Firstly, let’s look at the question from Kora’s viewpoint. I often find that my clients reach out when – in this scenario – Nick asks Kora to pay more, Nick assigns someone else to market Kora’s products, or the work produced by Nick either slows or diminishes in quality. In these scenarios, my clients essentially want me to force Nick to do his job.
However, the reality is Nick will be unlikely to perform at the same level in these situations; he’s not going to walk away from a five times multiplier on his effort. At the end of the day, Kora probably doesn’t want a contractor who doesn’t want to work with her – she wants someone who will do their best and work hard to impress her with the view to securing more work. I’ve found that when you argue with a vendor regarding performance, the performance suffers more and both parties become bitter.
The reality is that in this situation, it’s better for both parties to just walk away. Contracts should be considered amoral, rather than a promise. If Nick wants to break his contract with Kora, he should be able to – ultimately, this is better for Kora as well.
That being said, while the contract should be drafted in such a way that it’s breakable, it should include penalties for doing so. I prefer to use positive rather than negative language, and therefore refer to this as “incentives to complete the contract”. As with the previous case study, it’s important that these incentives are enough to assist the harmed party to move on, but not so high as to force Nick to act in a way he does not desire.

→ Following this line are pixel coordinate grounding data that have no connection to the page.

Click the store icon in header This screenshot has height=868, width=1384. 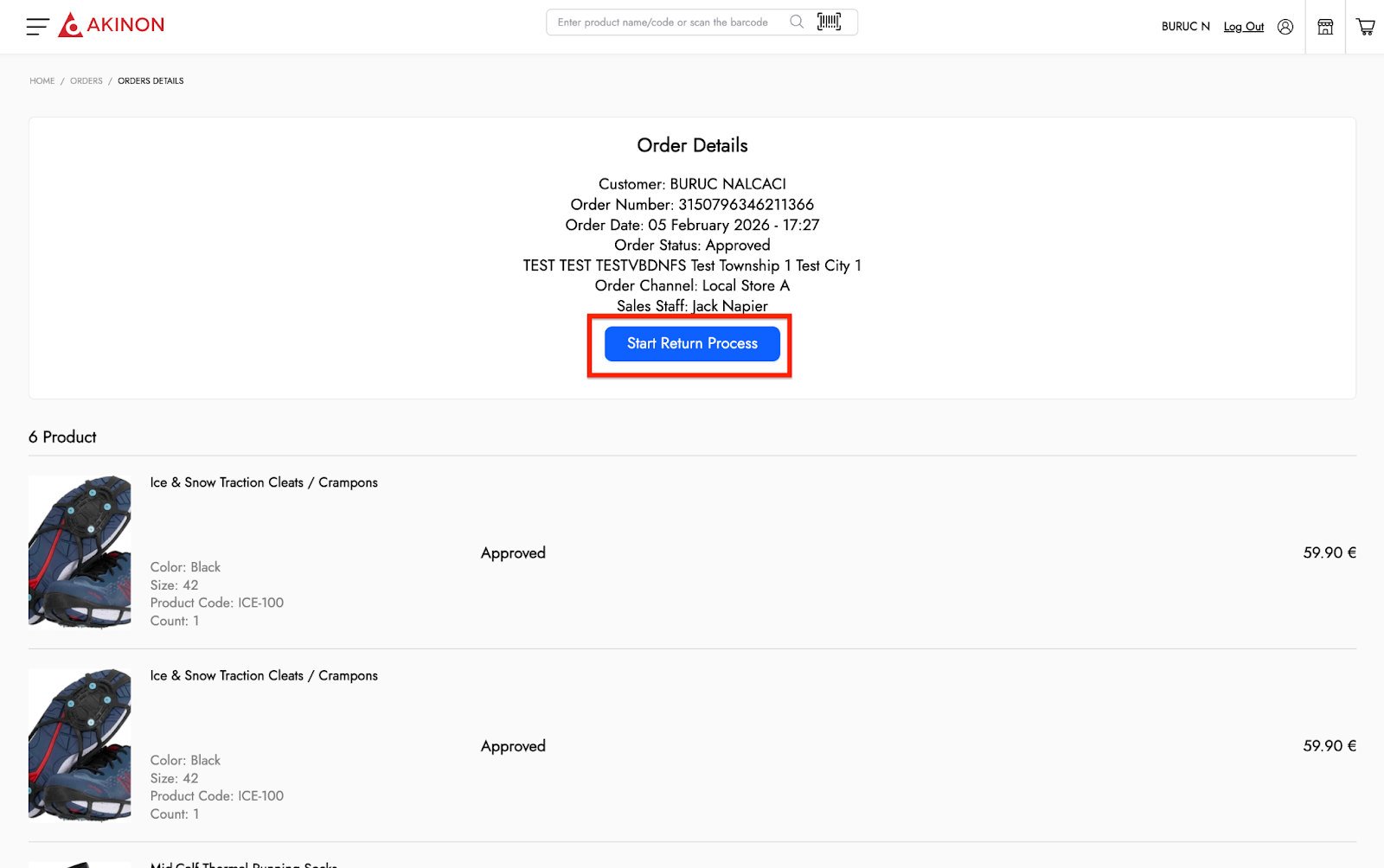tap(1325, 27)
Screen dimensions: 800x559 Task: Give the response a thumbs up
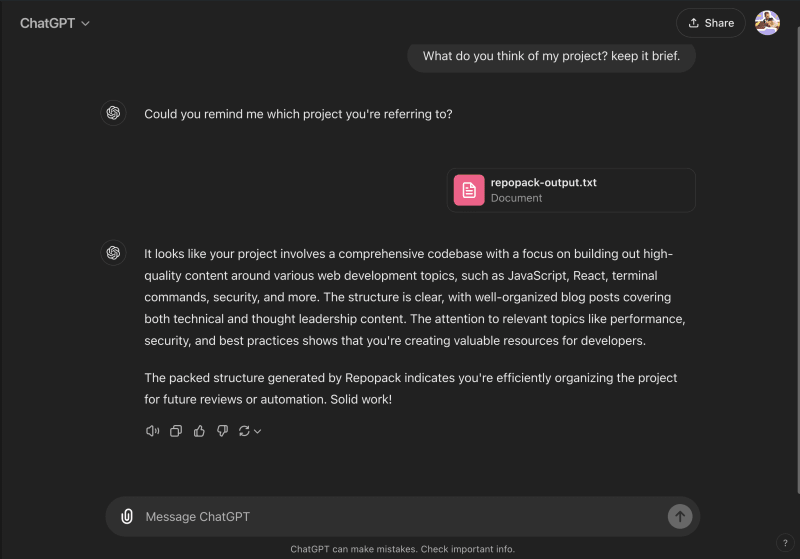pos(199,431)
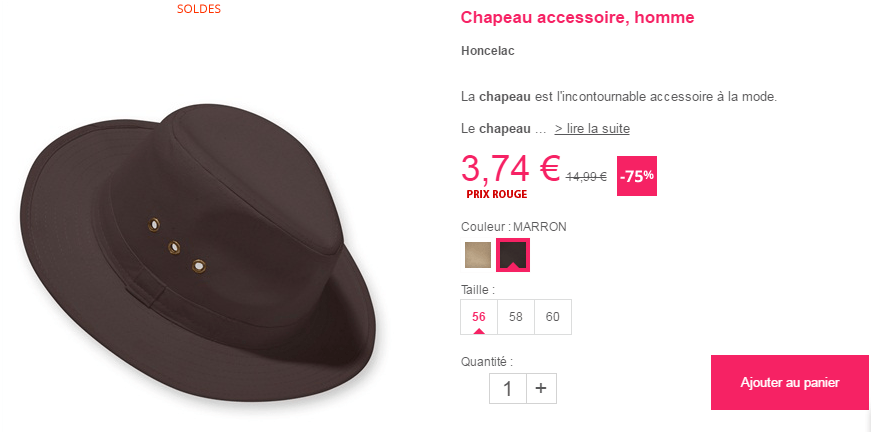Open the 'lire la suite' link

click(x=592, y=129)
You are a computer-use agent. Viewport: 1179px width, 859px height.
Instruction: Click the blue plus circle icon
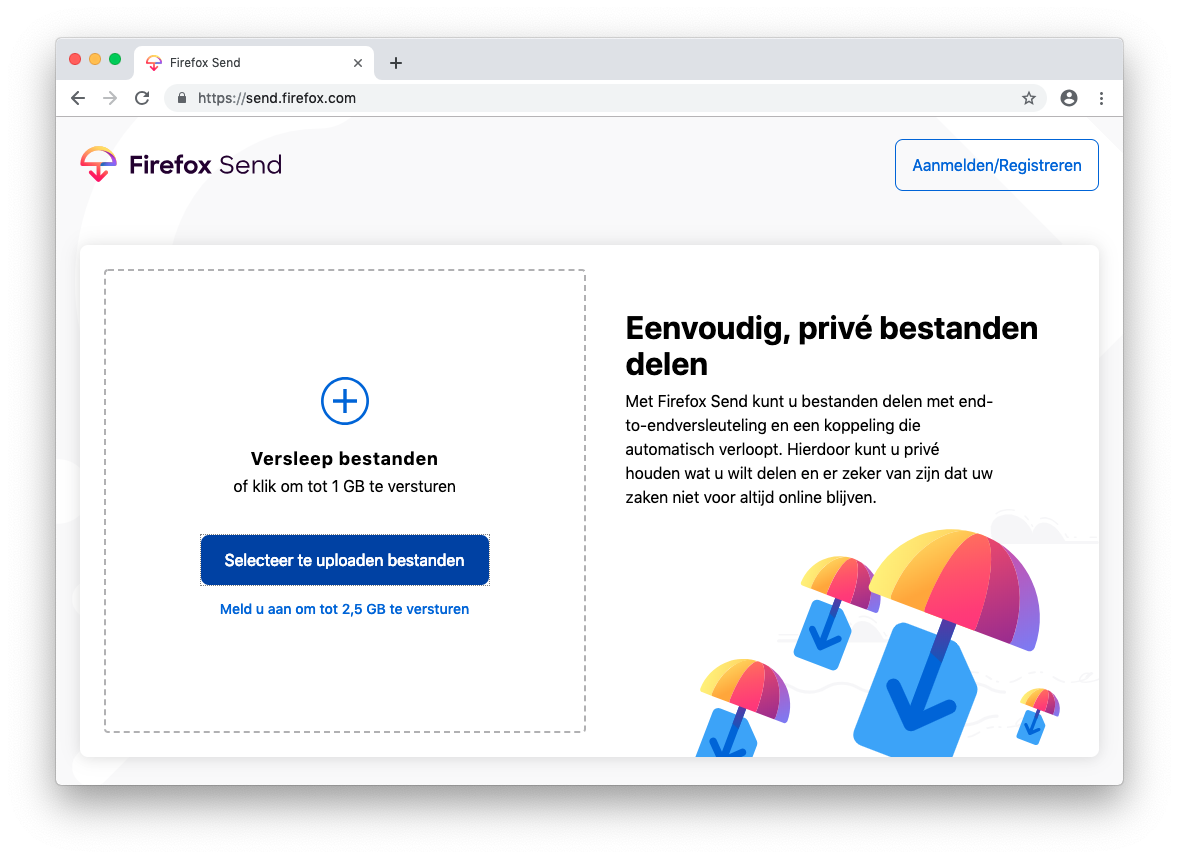tap(345, 401)
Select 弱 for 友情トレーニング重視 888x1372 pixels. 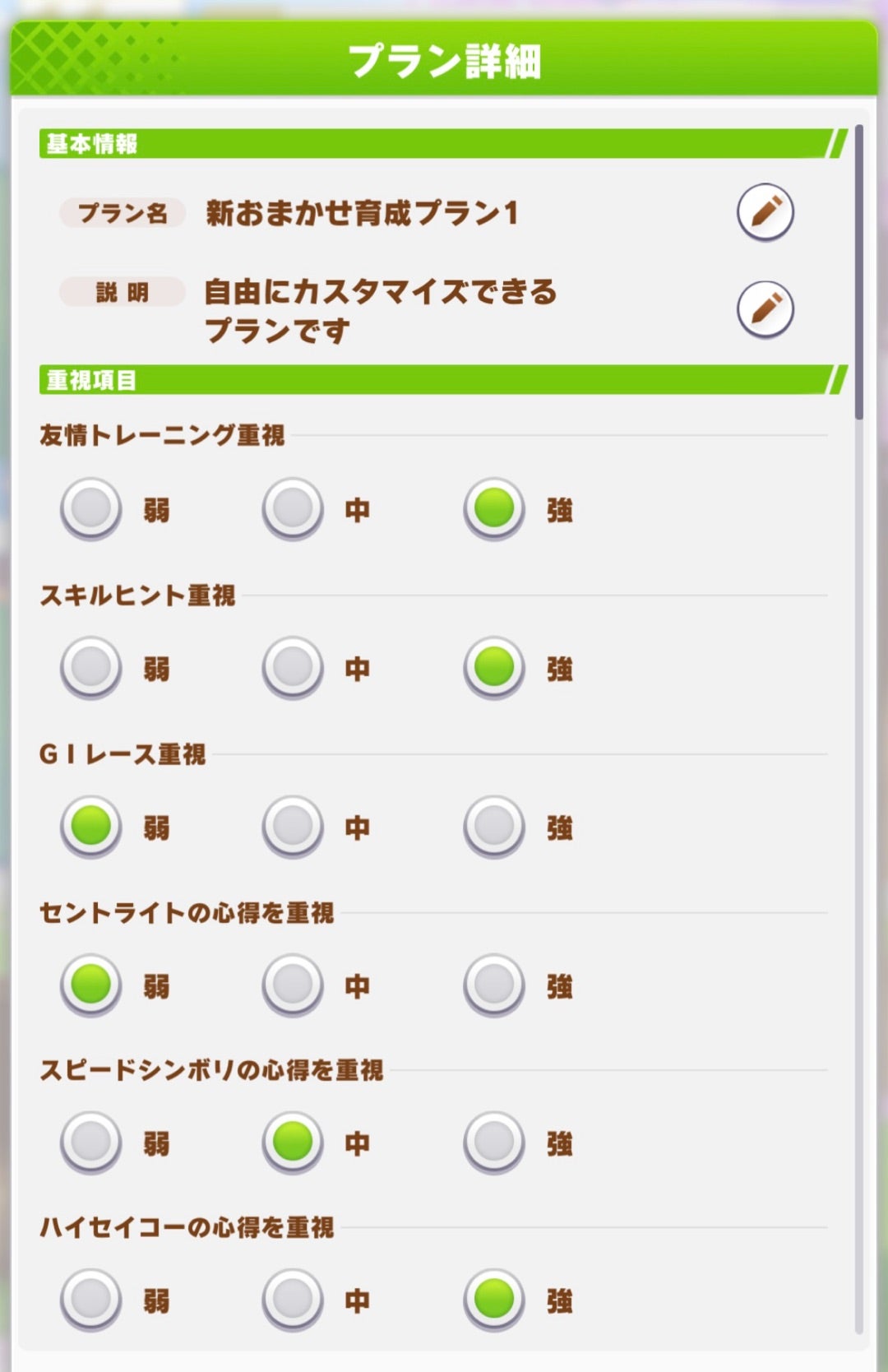(x=91, y=508)
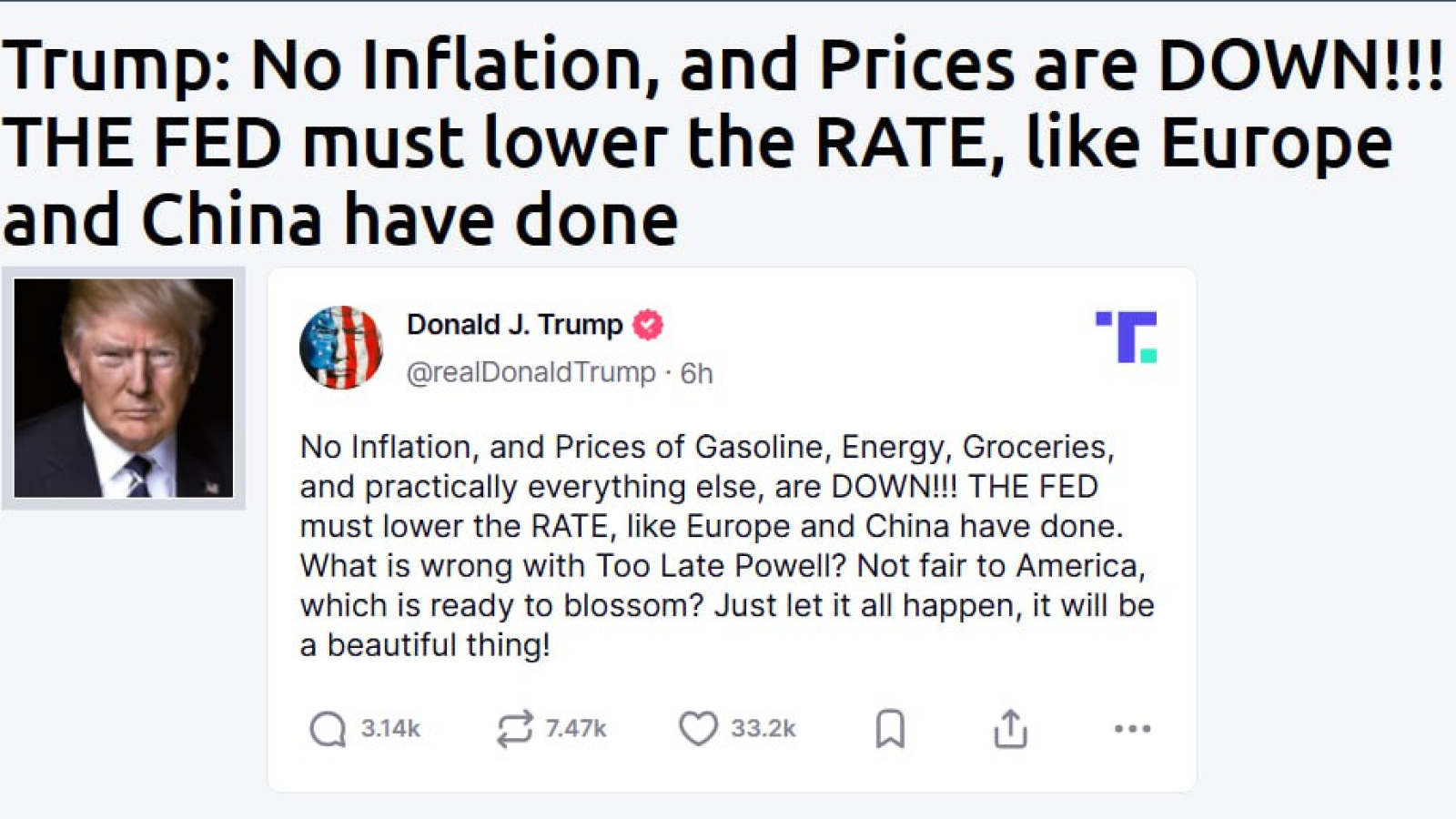Share the post via upload arrow icon

[x=1010, y=728]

It’s also important to remember that in this case study the situation can be reversed: Kora could lose a sales contract and no longer need Nick’s marketing services. In this case, Kora should be able to walk away.
Contracts should not be seen as promises: they should be drafted to facilitate breaking them should certain situations arise. When it comes to business, things don’t always go according to plan and a contract should reflect this – so long as it’s fair for both parties!